# Recommending movies using collaborative filtering

In [1]:
import pandas as pd
import numpy as np
import warnings
warnings.filterwarnings('ignore')

## Data

To build a recommender system, we need data to learn from. Specifically, we need the a dataset of **ratings** that different **users** assigend to different **items**, i.e., the movies. Let's start by loading the data and look at the first few rows.

In [2]:
ratings = pd.read_csv(
    '../datasets/u.data',
    delimiter='\t',
    header=None,
    names=['user_id', 'item_id', 'rating', 'timestamp']
) 

# We don't need the column timestamp, so we drop it
ratings.drop('timestamp', axis=1 , inplace=True)

ratings.head()

Unnamed: 0,user_id,item_id,rating
0,196,242,3
1,186,302,3
2,22,377,1
3,244,51,2
4,166,346,1


## Exercise 1.1: Similarity-based

**Question 1:** Implement the similarity-based algorithm given by the formulas of exercise 1.1

**Question 2:** Let's now use the similarity function to find similar users.
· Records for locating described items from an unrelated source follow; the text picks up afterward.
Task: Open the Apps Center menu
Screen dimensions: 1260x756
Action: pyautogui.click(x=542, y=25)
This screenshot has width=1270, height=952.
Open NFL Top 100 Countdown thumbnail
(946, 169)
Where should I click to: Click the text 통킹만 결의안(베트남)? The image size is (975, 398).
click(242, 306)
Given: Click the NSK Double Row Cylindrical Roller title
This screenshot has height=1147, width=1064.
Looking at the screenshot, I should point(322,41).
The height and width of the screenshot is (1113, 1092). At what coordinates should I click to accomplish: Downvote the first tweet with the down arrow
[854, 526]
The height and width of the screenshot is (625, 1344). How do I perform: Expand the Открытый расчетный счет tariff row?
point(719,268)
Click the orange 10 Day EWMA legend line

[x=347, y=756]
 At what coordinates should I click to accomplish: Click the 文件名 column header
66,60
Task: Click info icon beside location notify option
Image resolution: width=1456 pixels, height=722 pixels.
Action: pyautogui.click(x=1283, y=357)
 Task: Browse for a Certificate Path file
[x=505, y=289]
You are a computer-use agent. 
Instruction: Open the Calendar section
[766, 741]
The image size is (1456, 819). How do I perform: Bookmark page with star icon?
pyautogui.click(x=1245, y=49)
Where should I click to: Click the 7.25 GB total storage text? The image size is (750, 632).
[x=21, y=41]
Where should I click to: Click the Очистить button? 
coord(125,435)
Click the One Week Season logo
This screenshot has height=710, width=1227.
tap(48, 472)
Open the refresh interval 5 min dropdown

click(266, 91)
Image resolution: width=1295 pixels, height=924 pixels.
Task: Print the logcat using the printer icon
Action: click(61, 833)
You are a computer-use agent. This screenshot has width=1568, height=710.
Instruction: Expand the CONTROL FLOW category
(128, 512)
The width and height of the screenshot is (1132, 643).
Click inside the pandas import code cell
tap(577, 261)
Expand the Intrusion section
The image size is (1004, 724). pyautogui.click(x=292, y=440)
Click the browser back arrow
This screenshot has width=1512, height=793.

Given a user `u`, find the
- user that is the most similar (positively correlated) to `u`;
- user that is the least similar (negatively correlated) to `u`;
- user that is weakly correlated to `u`.

What can you say about the influence that these three users will have on the ratings of user `u`?

In [2]:
u = 1
...

print('User positively correlated: user', ..., 'with similarity =', ...)
print('User negatively correlated: user', ..., 'with similarity =', ...)
print('User weakly correlated: user', ..., 'with similarity =', ...)

User positively correlated: user Ellipsis with similarity = Ellipsis
User negatively correlated: user Ellipsis with similarity = Ellipsis
User weakly correlated: user Ellipsis with similarity = Ellipsis


**Question 3:** Use your implementation to predict an unknown rating of the dataset. What is the run time of your implementation? Can you think of ways to speed it up?

## Exercise 1.2: Model-based

To make our life easier, we will now use the [Surprise](https://surprise.readthedocs.io) Python package which implements a variety of collaborative filtering algorithms. To install this package, simply run `pip install surprise` or use conda if you use Windows: open anaconda navigator, go to environments, click on the arrow next to the base (root) environment, click "open terminal" and run the following command: `conda install -y -c conda-forge scikit-surprise`.

In [None]:
import surprise

First, we need to convert our dataset to a format where the rows represent users and the columns represent the movies. The value at each cell is the rating for corresponding user and movie, or zero if the user did not rate the movie.

In [None]:
from surprise.dataset import Dataset, Reader
dataset = Dataset.load_from_df(ratings, reader=Reader(rating_scale=(1, 5)))
X = dataset.build_full_trainset()

**Question 4:** Now use the non-negative matrix factorization implementation of this package to predict the rating for a given user and movie.

Hint: you'll need the [surprise.prediction_algorithms.matrix_factorization.NMF](https://surprise.readthedocs.io/en/stable/matrix_factorization.html#surprise.prediction_algorithms.matrix_factorization.NMF) class.

**Question 5:** What is the effect of the number of latent factors? Is there an optimal number of factors?

Hint: the [surprise.model_selection.search.GridSearchCV](https://surprise.readthedocs.io/en/stable/model_selection.html#surprise.model_selection.search.GridSearchCV) makes it easy to compare different parameter settings (note that GridSearchCV.fit expects a Dataset object instead of a Trainset object)